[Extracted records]
---+---

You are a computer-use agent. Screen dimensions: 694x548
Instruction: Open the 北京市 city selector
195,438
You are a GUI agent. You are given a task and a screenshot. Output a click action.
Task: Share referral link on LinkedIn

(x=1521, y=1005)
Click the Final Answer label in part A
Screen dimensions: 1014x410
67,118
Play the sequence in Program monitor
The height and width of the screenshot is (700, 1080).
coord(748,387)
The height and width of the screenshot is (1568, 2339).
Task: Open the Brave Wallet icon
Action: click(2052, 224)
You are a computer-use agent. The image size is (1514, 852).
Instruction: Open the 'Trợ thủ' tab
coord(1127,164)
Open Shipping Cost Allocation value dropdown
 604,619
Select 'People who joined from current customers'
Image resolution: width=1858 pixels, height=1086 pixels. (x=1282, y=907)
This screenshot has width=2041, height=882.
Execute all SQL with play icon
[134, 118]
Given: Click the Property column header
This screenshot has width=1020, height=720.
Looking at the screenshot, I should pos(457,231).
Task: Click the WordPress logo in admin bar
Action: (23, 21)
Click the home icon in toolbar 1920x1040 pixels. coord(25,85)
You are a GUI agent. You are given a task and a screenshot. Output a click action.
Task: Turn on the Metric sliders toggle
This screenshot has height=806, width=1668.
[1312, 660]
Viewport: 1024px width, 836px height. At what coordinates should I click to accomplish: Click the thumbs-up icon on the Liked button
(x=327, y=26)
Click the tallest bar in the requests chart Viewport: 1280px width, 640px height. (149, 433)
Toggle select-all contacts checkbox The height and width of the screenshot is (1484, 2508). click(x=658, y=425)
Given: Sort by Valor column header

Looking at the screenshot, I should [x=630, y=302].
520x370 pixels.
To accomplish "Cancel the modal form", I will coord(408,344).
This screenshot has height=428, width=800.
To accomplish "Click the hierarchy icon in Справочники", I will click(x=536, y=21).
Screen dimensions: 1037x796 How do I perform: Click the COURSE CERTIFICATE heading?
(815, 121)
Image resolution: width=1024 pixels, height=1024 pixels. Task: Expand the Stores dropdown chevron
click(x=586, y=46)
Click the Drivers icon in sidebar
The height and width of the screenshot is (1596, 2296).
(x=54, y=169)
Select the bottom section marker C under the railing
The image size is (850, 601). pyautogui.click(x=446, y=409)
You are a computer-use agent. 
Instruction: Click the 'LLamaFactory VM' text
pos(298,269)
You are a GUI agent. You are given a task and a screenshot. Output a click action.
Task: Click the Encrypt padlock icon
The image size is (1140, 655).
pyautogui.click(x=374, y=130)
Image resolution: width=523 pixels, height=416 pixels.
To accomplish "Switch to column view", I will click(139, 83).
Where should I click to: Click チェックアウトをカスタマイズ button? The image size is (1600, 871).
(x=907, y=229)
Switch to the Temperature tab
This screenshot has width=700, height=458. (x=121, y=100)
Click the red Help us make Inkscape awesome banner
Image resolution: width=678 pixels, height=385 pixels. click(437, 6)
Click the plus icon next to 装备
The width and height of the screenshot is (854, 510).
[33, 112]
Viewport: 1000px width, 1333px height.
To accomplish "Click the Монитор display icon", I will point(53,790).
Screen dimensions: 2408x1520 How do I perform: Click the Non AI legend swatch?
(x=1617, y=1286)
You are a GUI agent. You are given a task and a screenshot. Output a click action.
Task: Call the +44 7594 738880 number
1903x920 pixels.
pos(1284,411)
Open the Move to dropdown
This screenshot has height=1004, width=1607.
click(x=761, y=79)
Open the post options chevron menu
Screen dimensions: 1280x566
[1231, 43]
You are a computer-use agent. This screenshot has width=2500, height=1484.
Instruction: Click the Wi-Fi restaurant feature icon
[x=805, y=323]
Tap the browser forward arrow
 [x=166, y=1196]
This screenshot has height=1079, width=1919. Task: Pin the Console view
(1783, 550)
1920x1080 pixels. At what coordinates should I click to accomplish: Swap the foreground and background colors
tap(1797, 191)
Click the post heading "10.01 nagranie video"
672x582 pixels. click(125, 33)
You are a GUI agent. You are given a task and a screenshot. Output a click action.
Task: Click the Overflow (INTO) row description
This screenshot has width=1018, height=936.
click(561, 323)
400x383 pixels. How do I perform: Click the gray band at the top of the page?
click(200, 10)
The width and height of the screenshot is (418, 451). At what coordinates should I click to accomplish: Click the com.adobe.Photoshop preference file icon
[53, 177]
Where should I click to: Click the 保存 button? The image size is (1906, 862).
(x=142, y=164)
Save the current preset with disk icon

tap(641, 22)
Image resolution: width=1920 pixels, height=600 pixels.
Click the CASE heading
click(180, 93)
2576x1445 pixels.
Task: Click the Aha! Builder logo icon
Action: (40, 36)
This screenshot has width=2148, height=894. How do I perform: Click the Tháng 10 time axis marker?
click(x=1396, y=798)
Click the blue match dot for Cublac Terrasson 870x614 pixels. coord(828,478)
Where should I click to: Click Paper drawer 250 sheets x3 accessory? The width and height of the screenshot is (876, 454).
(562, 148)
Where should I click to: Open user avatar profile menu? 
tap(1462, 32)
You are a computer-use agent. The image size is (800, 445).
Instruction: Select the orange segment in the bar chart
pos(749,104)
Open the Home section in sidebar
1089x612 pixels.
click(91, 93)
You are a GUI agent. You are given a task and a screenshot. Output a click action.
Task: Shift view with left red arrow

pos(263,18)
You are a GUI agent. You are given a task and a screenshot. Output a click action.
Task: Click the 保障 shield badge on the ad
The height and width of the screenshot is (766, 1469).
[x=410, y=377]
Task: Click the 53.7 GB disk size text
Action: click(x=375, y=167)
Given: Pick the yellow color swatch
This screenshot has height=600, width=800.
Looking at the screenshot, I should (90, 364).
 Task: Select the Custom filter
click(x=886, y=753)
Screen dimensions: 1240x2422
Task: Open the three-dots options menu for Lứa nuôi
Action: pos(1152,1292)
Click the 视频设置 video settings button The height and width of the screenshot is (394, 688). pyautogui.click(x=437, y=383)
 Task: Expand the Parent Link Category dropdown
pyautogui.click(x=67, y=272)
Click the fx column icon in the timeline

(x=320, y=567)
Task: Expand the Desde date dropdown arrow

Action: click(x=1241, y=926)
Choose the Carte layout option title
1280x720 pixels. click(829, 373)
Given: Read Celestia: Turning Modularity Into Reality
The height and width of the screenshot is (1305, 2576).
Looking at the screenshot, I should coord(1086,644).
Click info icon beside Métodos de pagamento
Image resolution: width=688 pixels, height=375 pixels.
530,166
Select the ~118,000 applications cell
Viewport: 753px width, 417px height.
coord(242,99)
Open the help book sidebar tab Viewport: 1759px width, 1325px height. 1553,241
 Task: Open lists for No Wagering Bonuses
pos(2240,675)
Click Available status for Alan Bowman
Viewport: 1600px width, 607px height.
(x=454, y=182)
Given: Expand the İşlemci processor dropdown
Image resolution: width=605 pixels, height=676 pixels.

---+---

• [GOAL OF THE EXERCISE]: Turn every line of the items above into a Markdown table with the columns "No." and "Line", numbering the rows in order and skipping blank lines.

• [REPLY TO THE TASK]:
| No. | Line |
|---|---|
| 1 | You are a computer-use agent. Screen dimensions: 694x548 |
| 2 | Instruction: Open the 北京市 city selector |
| 3 | 195,438 |
| 4 | You are a GUI agent. You are given a task and a screenshot. Output a click action. |
| 5 | Task: Share referral link on LinkedIn |
| 6 | (x=1521, y=1005) |
| 7 | Click the Final Answer label in part A |
| 8 | Screen dimensions: 1014x410 |
| 9 | 67,118 |
| 10 | Play the sequence in Program monitor |
| 11 | The height and width of the screenshot is (700, 1080). |
| 12 | coord(748,387) |
| 13 | The height and width of the screenshot is (1568, 2339). |
| 14 | Task: Open the Brave Wallet icon |
| 15 | Action: click(2052, 224) |
| 16 | You are a computer-use agent. The image size is (1514, 852). |
| 17 | Instruction: Open the 'Trợ thủ' tab |
| 18 | coord(1127,164) |
| 19 | Open Shipping Cost Allocation value dropdown |
| 20 |  604,619 |
| 21 | Select 'People who joined from current customers' |
| 22 | Image resolution: width=1858 pixels, height=1086 pixels. (x=1282, y=907) |
| 23 | This screenshot has width=2041, height=882. |
| 24 | Execute all SQL with play icon |
| 25 | [134, 118] |
| 26 | Given: Click the Property column header |
| 27 | This screenshot has width=1020, height=720. |
| 28 | Looking at the screenshot, I should pos(457,231). |
| 29 | Task: Click the WordPress logo in admin bar |
| 30 | Action: (23, 21) |
| 31 | Click the home icon in toolbar 1920x1040 pixels. coord(25,85) |
| 32 | You are a GUI agent. You are given a task and a screenshot. Output a click action. |
| 33 | Task: Turn on the Metric sliders toggle |
| 34 | This screenshot has height=806, width=1668. |
| 35 | [1312, 660] |
| 36 | Viewport: 1024px width, 836px height. At what coordinates should I click to accomplish: Click the thumbs-up icon on the Liked button |
| 37 | (x=327, y=26) |
| 38 | Click the tallest bar in the requests chart Viewport: 1280px width, 640px height. (149, 433) |
| 39 | Toggle select-all contacts checkbox The height and width of the screenshot is (1484, 2508). click(x=658, y=425) |
| 40 | Given: Sort by Valor column header |
| 41 | Looking at the screenshot, I should [x=630, y=302]. |
| 42 | 520x370 pixels. |
| 43 | To accomplish "Cancel the modal form", I will coord(408,344). |
| 44 | This screenshot has height=428, width=800. |
| 45 | To accomplish "Click the hierarchy icon in Справочники", I will click(x=536, y=21). |
| 46 | Screen dimensions: 1037x796 How do I perform: Click the COURSE CERTIFICATE heading? |
| 47 | (815, 121) |
| 48 | Image resolution: width=1024 pixels, height=1024 pixels. Task: Expand the Stores dropdown chevron |
| 49 | click(x=586, y=46) |
| 50 | Click the Drivers icon in sidebar |
| 51 | The height and width of the screenshot is (1596, 2296). |
| 52 | (x=54, y=169) |
| 53 | Select the bottom section marker C under the railing |
| 54 | The image size is (850, 601). pyautogui.click(x=446, y=409) |
| 55 | You are a computer-use agent.  |
| 56 | Instruction: Click the 'LLamaFactory VM' text |
| 57 | pos(298,269) |
| 58 | You are a GUI agent. You are given a task and a screenshot. Output a click action. |
| 59 | Task: Click the Encrypt padlock icon |
| 60 | The image size is (1140, 655). |
| 61 | pyautogui.click(x=374, y=130) |
| 62 | Image resolution: width=523 pixels, height=416 pixels. |
| 63 | To accomplish "Switch to column view", I will click(139, 83). |
| 64 | Where should I click to: Click チェックアウトをカスタマイズ button? The image size is (1600, 871). |
| 65 | (x=907, y=229) |
| 66 | Switch to the Temperature tab |
| 67 | This screenshot has width=700, height=458. (x=121, y=100) |
| 68 | Click the red Help us make Inkscape awesome banner |
| 69 | Image resolution: width=678 pixels, height=385 pixels. click(437, 6) |
| 70 | Click the plus icon next to 装备 |
| 71 | The width and height of the screenshot is (854, 510). |
| 72 | [33, 112] |
| 73 | Viewport: 1000px width, 1333px height. |
| 74 | To accomplish "Click the Монитор display icon", I will point(53,790). |
| 75 | Screen dimensions: 2408x1520 How do I perform: Click the Non AI legend swatch? |
| 76 | (x=1617, y=1286) |
| 77 | You are a GUI agent. You are given a task and a screenshot. Output a click action. |
| 78 | Task: Call the +44 7594 738880 number |
| 79 | 1903x920 pixels. |
| 80 | pos(1284,411) |
| 81 | Open the Move to dropdown |
| 82 | This screenshot has height=1004, width=1607. |
| 83 | click(x=761, y=79) |
| 84 | Open the post options chevron menu |
| 85 | Screen dimensions: 1280x566 |
| 86 | [1231, 43] |
| 87 | You are a computer-use agent. This screenshot has width=2500, height=1484. |
| 88 | Instruction: Click the Wi-Fi restaurant feature icon |
| 89 | [x=805, y=323] |
| 90 | Tap the browser forward arrow |
| 91 |  [x=166, y=1196] |
| 92 | This screenshot has height=1079, width=1919. Task: Pin the Console view |
| 93 | (1783, 550) |
| 94 | 1920x1080 pixels. At what coordinates should I click to accomplish: Swap the foreground and background colors |
| 95 | tap(1797, 191) |
| 96 | Click the post heading "10.01 nagranie video" |
| 97 | 672x582 pixels. click(125, 33) |
| 98 | You are a GUI agent. You are given a task and a screenshot. Output a click action. |
| 99 | Task: Click the Overflow (INTO) row description |
| 100 | This screenshot has width=1018, height=936. |
| 101 | click(561, 323) |
| 102 | 400x383 pixels. How do I perform: Click the gray band at the top of the page? |
| 103 | click(200, 10) |
| 104 | The width and height of the screenshot is (418, 451). At what coordinates should I click to accomplish: Click the com.adobe.Photoshop preference file icon |
| 105 | [53, 177] |
| 106 | Where should I click to: Click the 保存 button? The image size is (1906, 862). |
| 107 | (x=142, y=164) |
| 108 | Save the current preset with disk icon |
| 109 | tap(641, 22) |
| 110 | Image resolution: width=1920 pixels, height=600 pixels. |
| 111 | Click the CASE heading |
| 112 | click(180, 93) |
| 113 | 2576x1445 pixels. |
| 114 | Task: Click the Aha! Builder logo icon |
| 115 | Action: (40, 36) |
| 116 | This screenshot has width=2148, height=894. How do I perform: Click the Tháng 10 time axis marker? |
| 117 | click(x=1396, y=798) |
| 118 | Click the blue match dot for Cublac Terrasson 870x614 pixels. coord(828,478) |
| 119 | Where should I click to: Click Paper drawer 250 sheets x3 accessory? The width and height of the screenshot is (876, 454). |
| 120 | (562, 148) |
| 121 | Where should I click to: Open user avatar profile menu?  |
| 122 | tap(1462, 32) |
| 123 | You are a computer-use agent. The image size is (800, 445). |
| 124 | Instruction: Select the orange segment in the bar chart |
| 125 | pos(749,104) |
| 126 | Open the Home section in sidebar |
| 127 | 1089x612 pixels. |
| 128 | click(91, 93) |
| 129 | You are a GUI agent. You are given a task and a screenshot. Output a click action. |
| 130 | Task: Shift view with left red arrow |
| 131 | pos(263,18) |
| 132 | You are a GUI agent. You are given a task and a screenshot. Output a click action. |
| 133 | Task: Click the 保障 shield badge on the ad |
| 134 | The height and width of the screenshot is (766, 1469). |
| 135 | [x=410, y=377] |
| 136 | Task: Click the 53.7 GB disk size text |
| 137 | Action: click(x=375, y=167) |
| 138 | Given: Pick the yellow color swatch |
| 139 | This screenshot has height=600, width=800. |
| 140 | Looking at the screenshot, I should (90, 364). |
| 141 |  Task: Select the Custom filter |
| 142 | click(x=886, y=753) |
| 143 | Screen dimensions: 1240x2422 |
| 144 | Task: Open the three-dots options menu for Lứa nuôi |
| 145 | Action: pos(1152,1292) |
| 146 | Click the 视频设置 video settings button The height and width of the screenshot is (394, 688). pyautogui.click(x=437, y=383) |
| 147 |  Task: Expand the Parent Link Category dropdown |
| 148 | pyautogui.click(x=67, y=272) |
| 149 | Click the fx column icon in the timeline |
| 150 | (x=320, y=567) |
| 151 | Task: Expand the Desde date dropdown arrow |
| 152 | Action: click(x=1241, y=926) |
| 153 | Choose the Carte layout option title |
| 154 | 1280x720 pixels. click(829, 373) |
| 155 | Given: Read Celestia: Turning Modularity Into Reality |
| 156 | The height and width of the screenshot is (1305, 2576). |
| 157 | Looking at the screenshot, I should coord(1086,644). |
| 158 | Click info icon beside Métodos de pagamento |
| 159 | Image resolution: width=688 pixels, height=375 pixels. |
| 160 | 530,166 |
| 161 | Select the ~118,000 applications cell |
| 162 | Viewport: 753px width, 417px height. |
| 163 | coord(242,99) |
| 164 | Open the help book sidebar tab Viewport: 1759px width, 1325px height. 1553,241 |
| 165 |  Task: Open lists for No Wagering Bonuses |
| 166 | pos(2240,675) |
| 167 | Click Available status for Alan Bowman |
| 168 | Viewport: 1600px width, 607px height. |
| 169 | (x=454, y=182) |
| 170 | Given: Expand the İşlemci processor dropdown |
| 171 | Image resolution: width=605 pixels, height=676 pixels. |